** start RECORDED INFORMATION **
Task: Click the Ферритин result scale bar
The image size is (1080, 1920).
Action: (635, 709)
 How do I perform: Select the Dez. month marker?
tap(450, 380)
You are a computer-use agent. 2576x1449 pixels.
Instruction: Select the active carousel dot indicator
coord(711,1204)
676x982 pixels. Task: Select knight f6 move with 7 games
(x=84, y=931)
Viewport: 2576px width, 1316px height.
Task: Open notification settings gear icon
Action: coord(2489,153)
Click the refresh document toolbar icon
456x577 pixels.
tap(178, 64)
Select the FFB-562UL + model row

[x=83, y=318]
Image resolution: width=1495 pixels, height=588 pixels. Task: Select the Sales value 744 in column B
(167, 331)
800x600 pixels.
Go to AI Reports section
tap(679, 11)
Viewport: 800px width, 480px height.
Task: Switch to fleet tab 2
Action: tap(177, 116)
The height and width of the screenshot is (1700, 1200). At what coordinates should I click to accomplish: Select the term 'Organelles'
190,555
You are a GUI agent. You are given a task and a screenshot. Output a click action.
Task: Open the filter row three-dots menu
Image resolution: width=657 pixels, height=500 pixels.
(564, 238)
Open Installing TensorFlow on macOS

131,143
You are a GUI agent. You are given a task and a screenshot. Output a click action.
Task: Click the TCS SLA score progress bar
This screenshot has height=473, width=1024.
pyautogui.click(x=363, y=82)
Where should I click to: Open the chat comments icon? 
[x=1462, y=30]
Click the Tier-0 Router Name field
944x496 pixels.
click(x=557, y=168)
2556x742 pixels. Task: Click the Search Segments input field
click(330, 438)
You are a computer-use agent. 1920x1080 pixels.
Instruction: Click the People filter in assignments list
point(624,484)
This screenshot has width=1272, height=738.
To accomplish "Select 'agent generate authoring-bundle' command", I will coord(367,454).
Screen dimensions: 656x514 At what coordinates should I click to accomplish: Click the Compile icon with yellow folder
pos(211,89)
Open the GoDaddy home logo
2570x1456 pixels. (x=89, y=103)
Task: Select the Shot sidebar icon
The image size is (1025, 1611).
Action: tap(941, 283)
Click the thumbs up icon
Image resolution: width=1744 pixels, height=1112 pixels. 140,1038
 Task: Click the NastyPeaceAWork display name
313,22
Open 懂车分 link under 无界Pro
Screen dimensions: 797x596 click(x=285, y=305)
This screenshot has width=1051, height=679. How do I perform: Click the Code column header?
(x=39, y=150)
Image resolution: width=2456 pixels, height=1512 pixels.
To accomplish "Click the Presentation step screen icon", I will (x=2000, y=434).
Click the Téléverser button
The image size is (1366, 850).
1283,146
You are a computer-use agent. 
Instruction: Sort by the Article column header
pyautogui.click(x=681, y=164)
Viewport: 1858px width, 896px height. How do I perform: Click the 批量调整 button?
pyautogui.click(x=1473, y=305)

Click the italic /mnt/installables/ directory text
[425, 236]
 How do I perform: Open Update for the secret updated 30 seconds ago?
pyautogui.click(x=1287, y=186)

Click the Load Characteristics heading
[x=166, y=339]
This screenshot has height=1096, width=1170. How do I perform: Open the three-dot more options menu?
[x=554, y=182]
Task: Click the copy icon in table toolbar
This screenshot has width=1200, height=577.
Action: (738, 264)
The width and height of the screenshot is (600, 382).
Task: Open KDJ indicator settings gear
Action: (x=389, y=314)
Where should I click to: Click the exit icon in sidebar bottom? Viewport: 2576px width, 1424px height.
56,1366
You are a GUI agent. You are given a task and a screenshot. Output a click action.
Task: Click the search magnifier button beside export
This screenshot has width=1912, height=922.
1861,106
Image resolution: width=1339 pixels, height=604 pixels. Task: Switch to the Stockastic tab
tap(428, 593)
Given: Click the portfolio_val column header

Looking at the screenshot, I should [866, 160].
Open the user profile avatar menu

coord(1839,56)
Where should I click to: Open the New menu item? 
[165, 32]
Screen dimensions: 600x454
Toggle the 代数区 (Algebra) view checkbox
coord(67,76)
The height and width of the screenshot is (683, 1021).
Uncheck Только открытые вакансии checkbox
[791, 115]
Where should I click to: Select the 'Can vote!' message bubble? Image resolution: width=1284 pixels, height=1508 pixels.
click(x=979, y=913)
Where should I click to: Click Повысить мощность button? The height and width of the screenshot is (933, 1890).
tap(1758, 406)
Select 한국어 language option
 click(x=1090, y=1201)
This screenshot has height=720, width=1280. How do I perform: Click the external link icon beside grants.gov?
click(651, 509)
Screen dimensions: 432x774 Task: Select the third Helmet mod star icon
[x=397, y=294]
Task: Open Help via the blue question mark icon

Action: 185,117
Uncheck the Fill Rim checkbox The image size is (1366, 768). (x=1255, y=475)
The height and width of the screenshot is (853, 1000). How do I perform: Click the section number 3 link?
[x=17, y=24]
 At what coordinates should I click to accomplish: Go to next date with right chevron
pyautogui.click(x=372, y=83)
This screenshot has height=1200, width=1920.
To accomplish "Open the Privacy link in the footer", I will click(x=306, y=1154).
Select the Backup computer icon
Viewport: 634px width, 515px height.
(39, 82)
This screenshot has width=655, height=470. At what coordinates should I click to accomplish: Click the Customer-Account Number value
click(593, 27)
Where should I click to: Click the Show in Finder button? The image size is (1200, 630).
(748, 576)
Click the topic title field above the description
** end RECORDED INFORMATION **
GIVEN REQUEST> Put the lines above into a numbered list, from the line with "Select the FFB-562UL + model row" up to and including the line with "Screen dimensions: 797x596", leaving out blank lines.

SOLUTION BELOW>
1. Select the FFB-562UL + model row
2. [x=83, y=318]
3. Image resolution: width=1495 pixels, height=588 pixels. Task: Select the Sales value 744 in column B
4. (167, 331)
5. 800x600 pixels.
6. Go to AI Reports section
7. tap(679, 11)
8. Viewport: 800px width, 480px height.
9. Task: Switch to fleet tab 2
10. Action: tap(177, 116)
11. The height and width of the screenshot is (1700, 1200). At what coordinates should I click to accomplish: Select the term 'Organelles'
12. 190,555
13. You are a GUI agent. You are given a task and a screenshot. Output a click action.
14. Task: Open the filter row three-dots menu
15. Image resolution: width=657 pixels, height=500 pixels.
16. (564, 238)
17. Open Installing TensorFlow on macOS
18. 131,143
19. You are a GUI agent. You are given a task and a screenshot. Output a click action.
20. Task: Click the TCS SLA score progress bar
21. This screenshot has height=473, width=1024.
22. pyautogui.click(x=363, y=82)
23. Where should I click to: Open the chat comments icon? 
24. [x=1462, y=30]
25. Click the Tier-0 Router Name field
26. 944x496 pixels.
27. click(x=557, y=168)
28. 2556x742 pixels. Task: Click the Search Segments input field
29. click(330, 438)
30. You are a computer-use agent. 1920x1080 pixels.
31. Instruction: Click the People filter in assignments list
32. point(624,484)
33. This screenshot has width=1272, height=738.
34. To accomplish "Select 'agent generate authoring-bundle' command", I will coord(367,454).
35. Screen dimensions: 656x514 At what coordinates should I click to accomplish: Click the Compile icon with yellow folder
36. pos(211,89)
37. Open the GoDaddy home logo
38. 2570x1456 pixels. (x=89, y=103)
39. Task: Select the Shot sidebar icon
40. The image size is (1025, 1611).
41. Action: tap(941, 283)
42. Click the thumbs up icon
43. Image resolution: width=1744 pixels, height=1112 pixels. 140,1038
44.  Task: Click the NastyPeaceAWork display name
45. 313,22
46. Open 懂车分 link under 无界Pro
47. Screen dimensions: 797x596 click(x=285, y=305)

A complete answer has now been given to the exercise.